• Quoted passage
========================================================================
International business presence (internationalbusiness) is a binary variable, taking the value of one when the company engages in international business and zero otherwise. Due to the heightened unseen risks in international markets during supply chain disruptions compared to pre-disruption periods, we expect that international business presence will negatively impact ROA during supply chain crises.

The dependent variable is ROA. To mitigate multicollinearity, certain control variables were excluded from the regression model.
========================================================================
• Actions to take
A) List every variable mentioned in the passage on international business presence and ROA, and give the type or role the passage assigns to each.
B) Reproduce the passage on international business presence and ROA word for word, starting at "International business presence (internationalbusiness)" and ending at "supply chain crises.".

• Available data
========================================================================
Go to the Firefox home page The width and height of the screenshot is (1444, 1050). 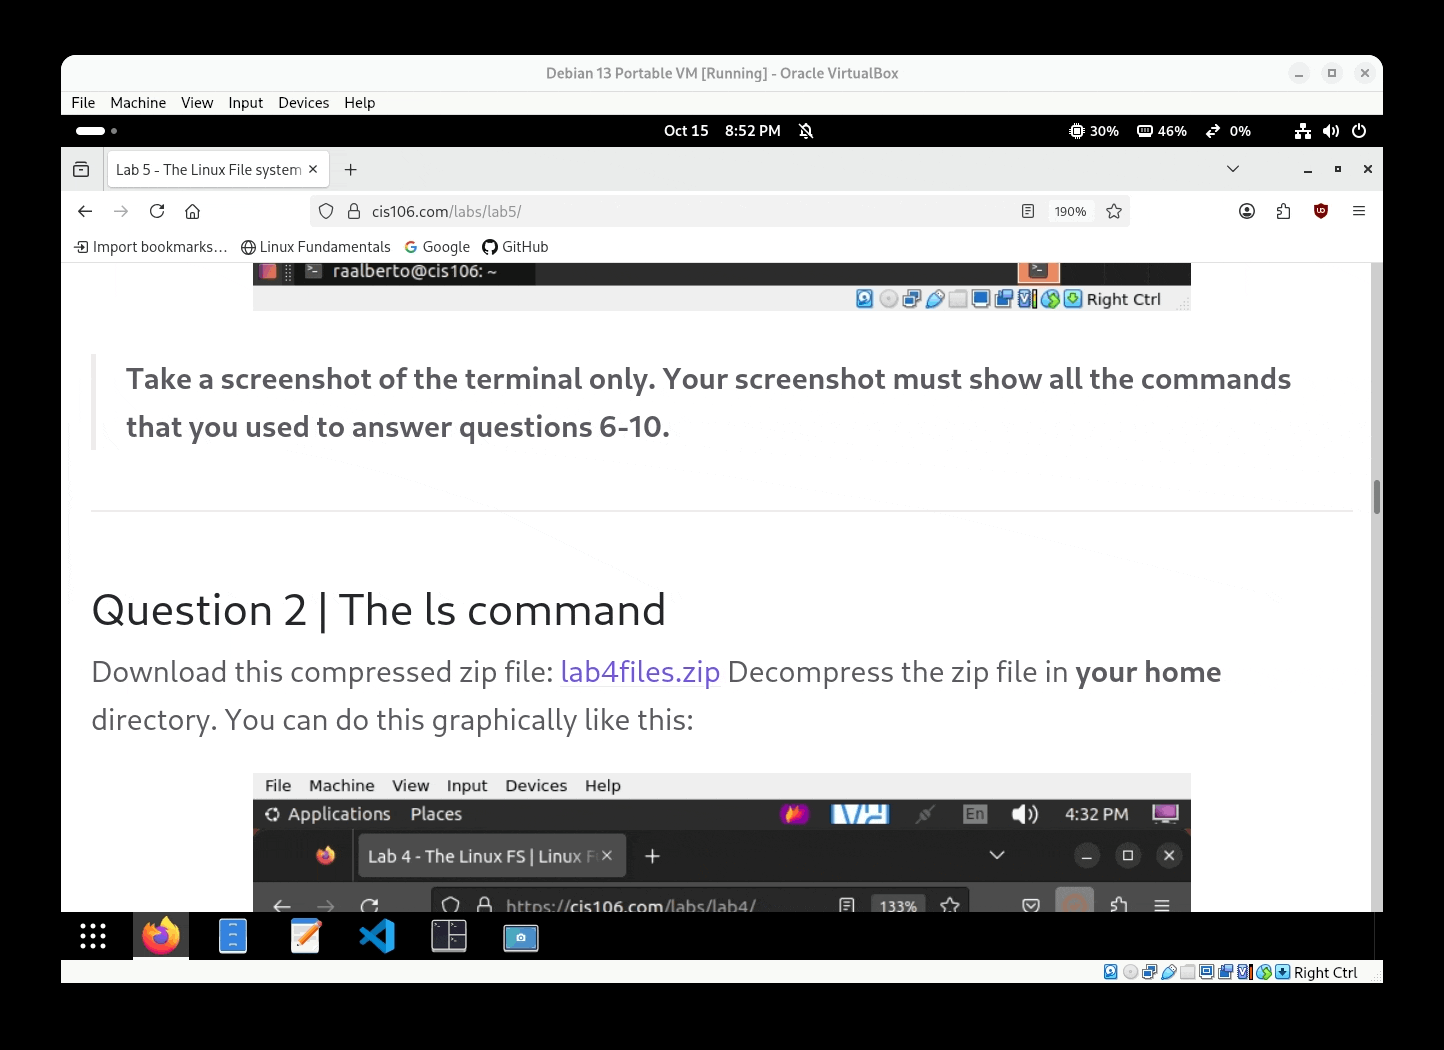[193, 211]
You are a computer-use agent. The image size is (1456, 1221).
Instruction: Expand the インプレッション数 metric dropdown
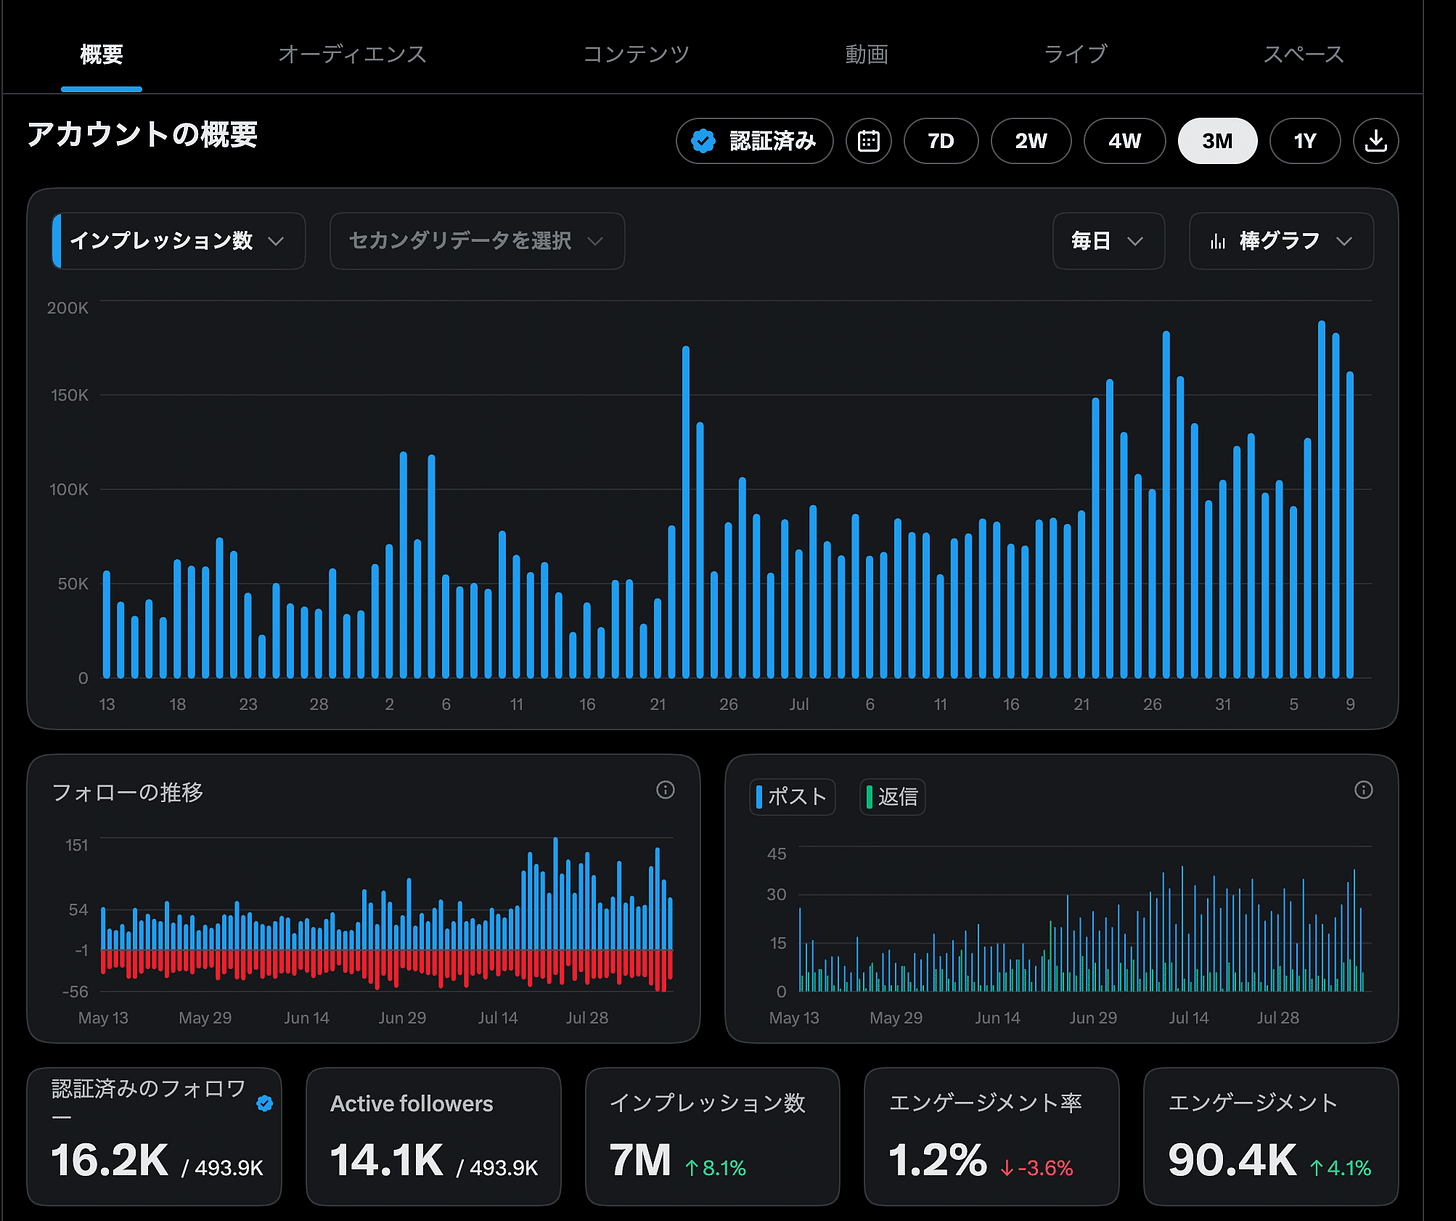tap(179, 241)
========================================================================
• Answers per task
A)
- International business presence (internationalbusiness): a binary variable. It equals one when the company engages in international business and zero otherwise.
- ROA: the dependent variable.
- Certain control variables: these were excluded from the regression model to mitigate multicollinearity.

B)
International business presence (internationalbusiness) is a binary variable, taking the value of one when the company engages in international business and zero otherwise. Due to the heightened unseen risks in international markets during supply chain disruptions compared to pre-disruption periods, we expect that international business presence will negatively impact ROA during supply chain crises.